Data Limitations in Benchmarking
As discussed above, AHRQ could present data on a high-performing entity for which data are available (e.g., the best performing health plans based on data from the National Committee for Quality Assurance). This approach, however, may require particular attention to issues of statistical reliability. The population distribution from which a benchmark is derived must be considered carefully so that entities are not evaluated against a population that is not well-matched to their particular case-mix, geography, or other relevant factors (Linderman et al., 2006). When the population of analysis includes high-performing entities that have a small number of cases, the analysis must be corrected to account for the small-numbers problem (Normand et al., 2007). There are techniques—including the Achievable Benchmarks of Care method, which uses a Bayesian estimator to reduce the impact of entities with a small number of eligible patients—that AHRQ could use to adjust for the small denominator problem (i.e., if a plan had only one qualifying patient, then the performance of that plan could be either 0 percent or 100 percent) (Weissman et al., 1999).
As an additional consideration, data on state performance may be unavailable for all measures. Although the State Snapshot Web site does not include state data for 26 of AHRQ's 46 core measures, the committee finds it feasible for AHRQ to obtain state data for some of these (e.g., access measures, measures from Centers for Disease Control and Prevention data).10 Furthermore, for measures in which data on the best performing state are available, not all states may have reported on the measure or been included in analysis (e.g., the Healthcare Cost and Utilization Project).
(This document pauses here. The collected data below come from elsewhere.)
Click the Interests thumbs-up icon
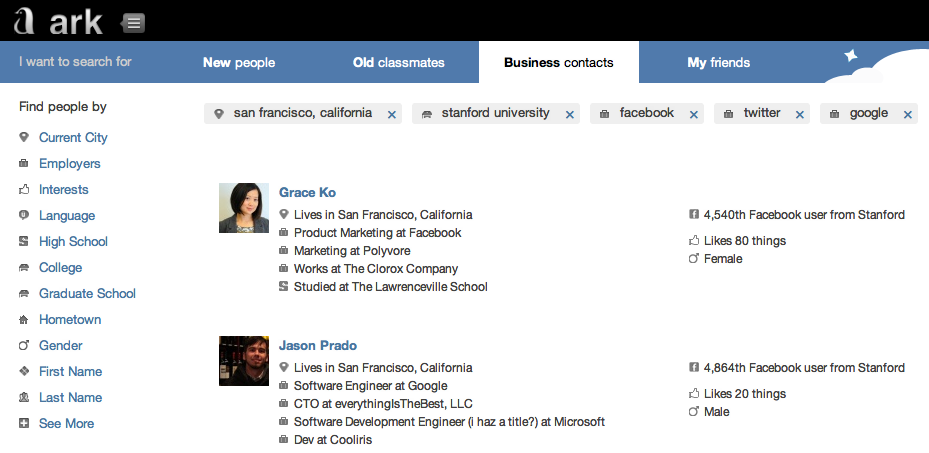Screen dimensions: 929x453 pyautogui.click(x=24, y=189)
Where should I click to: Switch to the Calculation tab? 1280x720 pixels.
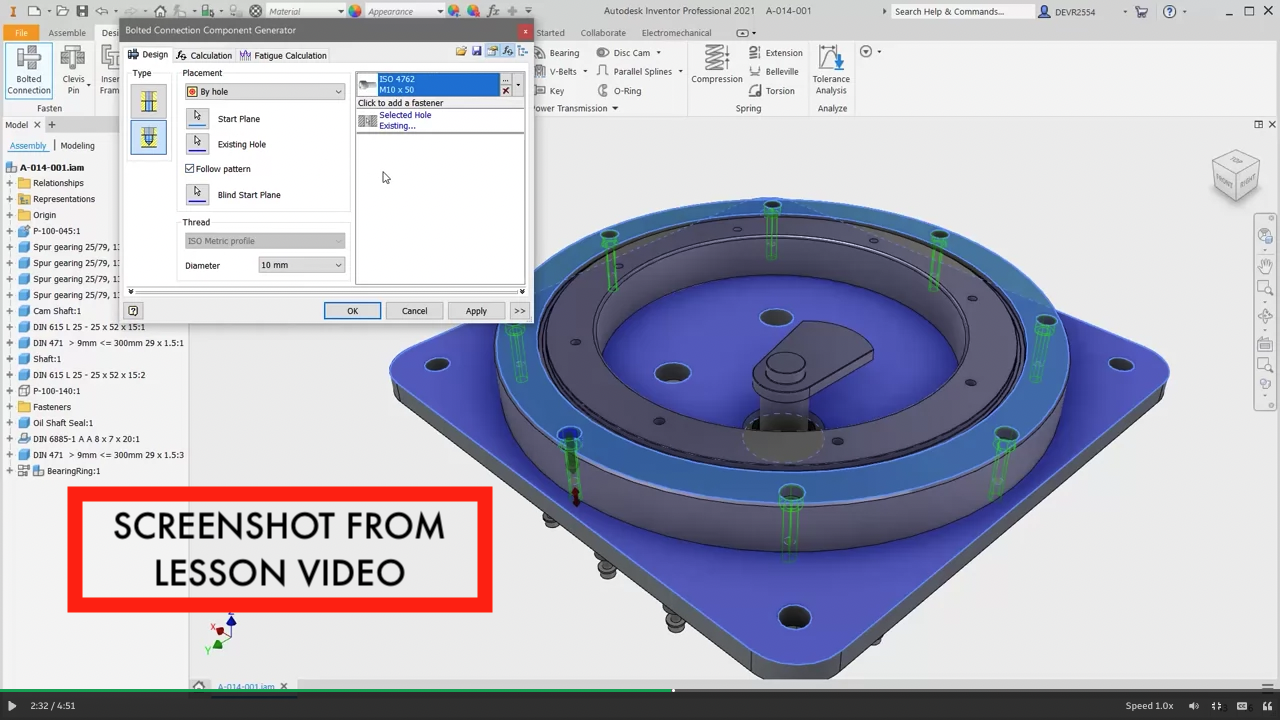tap(204, 55)
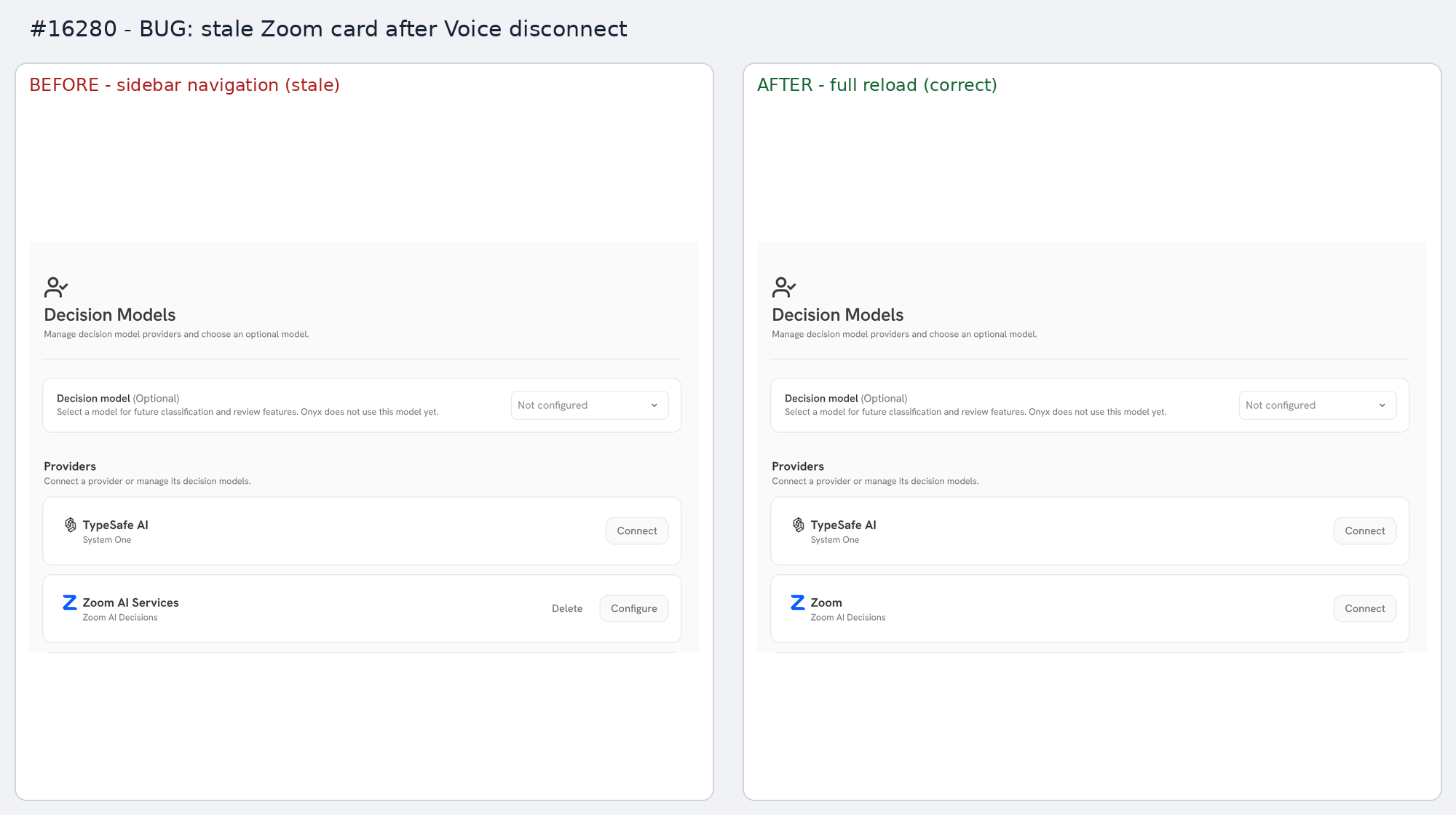Click the Zoom AI Services blue Z logo

click(x=70, y=603)
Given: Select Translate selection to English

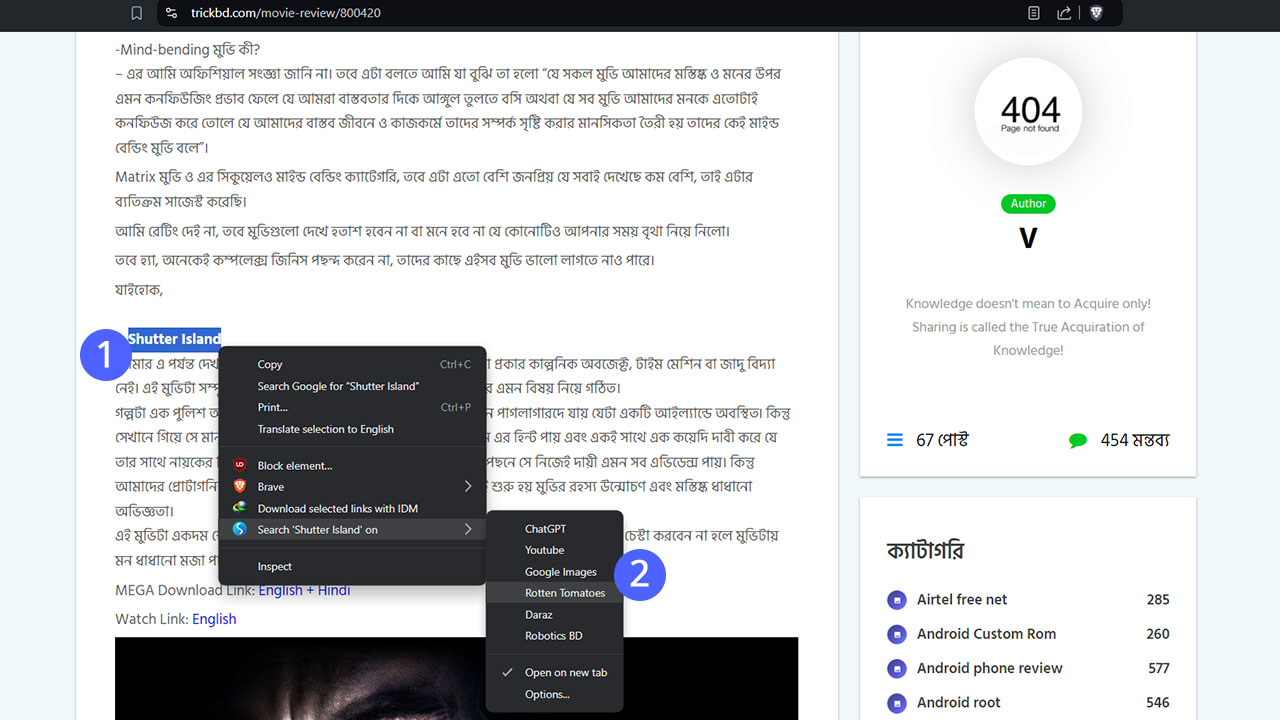Looking at the screenshot, I should (x=325, y=429).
Therefore, the best performing state may actually be the "reported best performing state." AHRQ may consider recognizing this in either introductory text or in a footnote.
For many measures of health care quality, even the highest performing state, population, or provider does not deliver the level of care recommended in guidelines. Benchmarking within a field of low performers may result in further underperformance because low performance is seen as normal (Reinertsen and Schellekens, 2005). AHRQ should take this into consideration when determining the class from which to derive a benchmark and should ensure the benchmark represents a desirable level of performance.
7 In 2004, AHRQ was advised to use a chartbook format for future iterations of the NHQR (Gold and Nyman, 2004).
8 Healthcare Research and Quality Act of 1999, Public Law 106-129 §902(g) and §913(b)(2), 106th Cong., 1st sess. (November 19, 1999).
9 The HealthyPeople 2010 targets are, in almost all cases, higher than the currently achieved national progress or even the best performing state. For some measures presented in the NHQR and NHDR, however, performance is at or above the Healthy People target. For example, the composite measure for children ages 19-35 months who received all recommended vaccines includes the Healthy People target of 80 percent attainment. The national average for this measure was at 80.6 percent, achieving this target.
10 Because the State Snapshots were initially developed to supplement measures in only the NHQR, access measures are not included in the State Snapshots; in accordance with the committee's recommendation to integrate access in the quality portfolio of measures, it is important for AHRQ to include access measures in the State Snapshots.